Please count the lines in the rows below that contain the string "take", and give only the number.

__Supplied entries__

▼▼▼

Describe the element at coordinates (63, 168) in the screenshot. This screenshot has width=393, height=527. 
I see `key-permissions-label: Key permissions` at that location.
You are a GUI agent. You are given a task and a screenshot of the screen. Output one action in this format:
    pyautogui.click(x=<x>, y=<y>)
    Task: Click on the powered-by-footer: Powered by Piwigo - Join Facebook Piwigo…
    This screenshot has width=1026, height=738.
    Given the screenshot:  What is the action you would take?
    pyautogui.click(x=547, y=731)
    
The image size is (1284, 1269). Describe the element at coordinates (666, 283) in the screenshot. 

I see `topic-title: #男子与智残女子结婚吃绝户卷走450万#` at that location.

▲▲▲
▼▼▼

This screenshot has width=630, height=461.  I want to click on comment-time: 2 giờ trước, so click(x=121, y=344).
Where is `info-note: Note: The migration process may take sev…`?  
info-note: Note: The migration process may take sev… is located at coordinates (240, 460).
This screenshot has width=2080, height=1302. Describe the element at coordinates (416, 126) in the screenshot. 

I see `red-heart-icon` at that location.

▲▲▲
▼▼▼

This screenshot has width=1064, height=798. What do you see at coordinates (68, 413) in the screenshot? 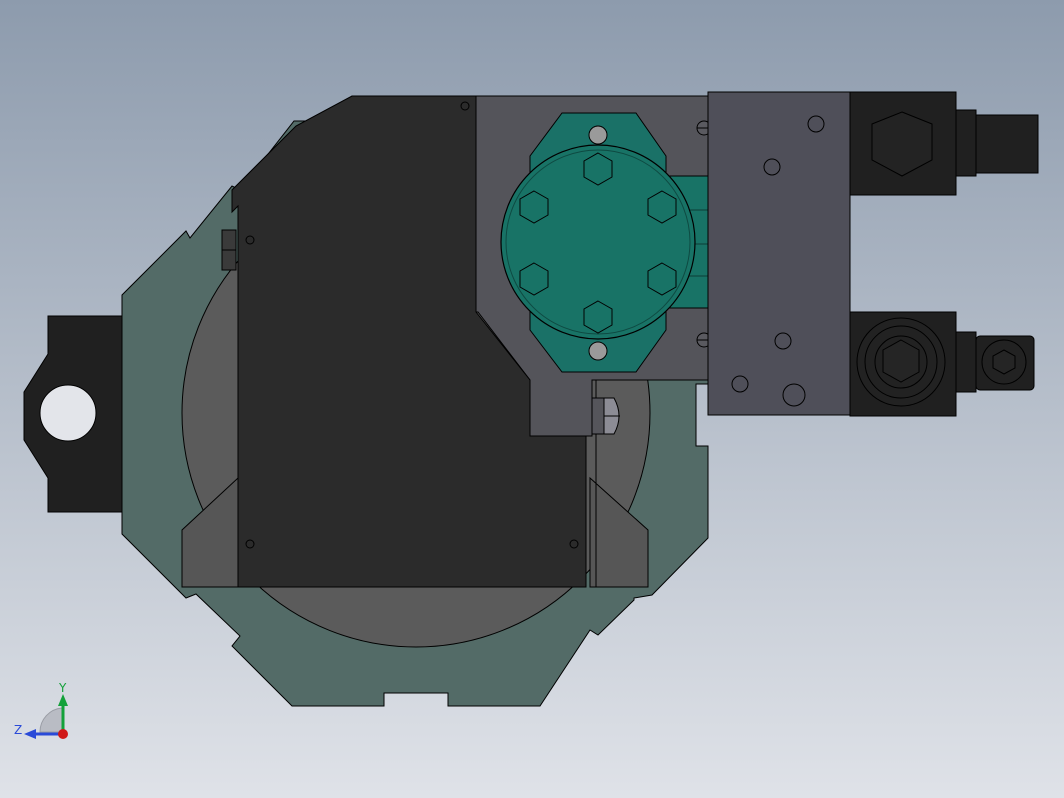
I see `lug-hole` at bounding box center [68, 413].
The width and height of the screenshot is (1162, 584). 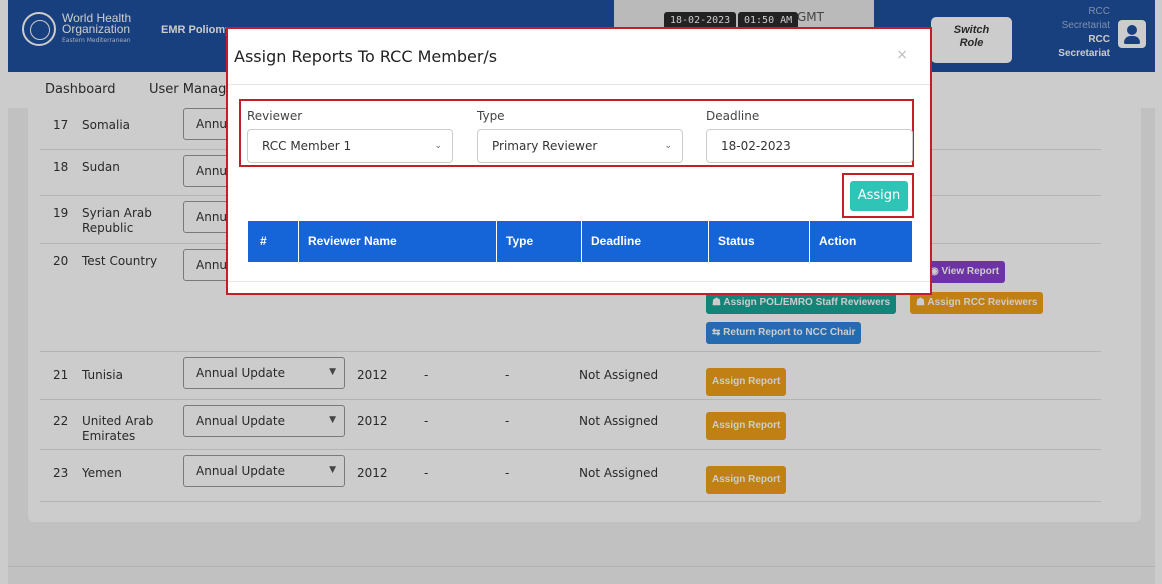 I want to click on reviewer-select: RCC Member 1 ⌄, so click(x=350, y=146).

▲▲▲

__Solution for this task__
3